前回は、判断に迷ったら試したい、株の「打診買い」を紹介しました。今回は、「底値」にまつわる相場格言について見ていきましょう。

底値と思えば試しに買い、下がらなければ買い増しを

前回は、試しに少しだけ買ってみる「打診買い」を説明しました。この打診買い「千天元」とほぼ似たような相場格言に、「底値買い重ねのこと」があります。

 

底値だと思ったところでは一度買ってみて、そこから下がらないのであればさらに買い増しをするのがよいだろうという意味です。

 

確実に底値が確認できたところで買うのが最も安心感はありますが、そうではなくても「恐らく底値だろう」と思ったら少し買ってみても構いません。
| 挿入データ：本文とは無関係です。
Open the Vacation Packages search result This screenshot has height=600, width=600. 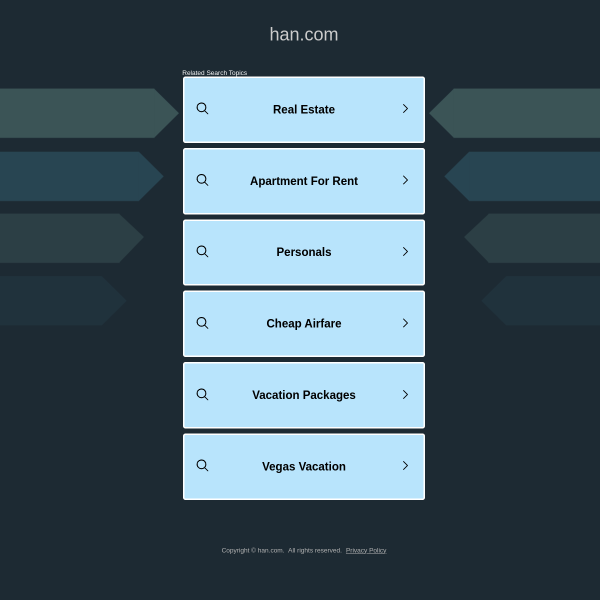pos(304,395)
たとえば、安値圏でのもみ合いから抜けた場合、その直前が底値になりますが、もみ合いから抜ける前に少しだけ買ってみるということです。

 

とは言え、自分勝手に「そろそろ底値だろう」と考えるのではなく、「安値圏でもみ合っていて下げ止まっている」「下落していても前回安値を割らないで推移する」など、必ず「そろそろ底値だ」と考える根拠は持っておきましょう。

決して「買い下がり」ではない点に注意

さて、「底値買い重ねのこと」の例として、ここでは2017年4月の村田製作所のチャートを取り上げます。

 

ここでは、相場参加者の心理を少し想像しながらチャートを見てみましょう。3月から下落を続けてきて、4月になると安値圏での保ち合いになってきました。そろそろ底値ではないかと考えられますが、このとき相場参加者はまだ疑心暗鬼の状態です。

 

保有中の人はまだ下がるのではないかと不安で、一方、買いたいと考えている人は「そろそろ底だ」という気持ちと、ここで買って下がったら困るという気持ちの両方があると考えられます。

 

[図表]村田製作所(6981)

 

ただ、どうやら売りたい人はすでに売ってしまっているというのも、このチャートからは見て取れます。

 

その理由は、安値圏での保ち合いを細かく見ていくと、少し安値を切り下げているにもかかわらず、大きく売られていないからです。こういう場合、まだ売り物があればさらに下げるはずです。

 

また、1月、2月まで遡ってチャートを見ると、下落局面でも1万4000円台で下げ止まっていることがわかり、4月も1万4000円前後で保ち合いになっていますから、どうやら1万4000円が節目ではないかと考えられます。

 

つまり、ほぼこのあたりが底値ではないかと推測できるので、ここは「底値買い」のタイミングだろうと判断できるわけです。これも、常に同じ判断が正解とは限りませんが、このケースではこのように考えて、4月24日にまず一度買って、その後、さらに買い増しを行うと有効だったと言えます。

 

気を付けたいのは、決して「買い下がり」ではないということです。「落ちるナイフ」を途中でつかむのではなく、あくまで底値圏で買ってみて、そこからさらに買い足すというイメージを持ってください。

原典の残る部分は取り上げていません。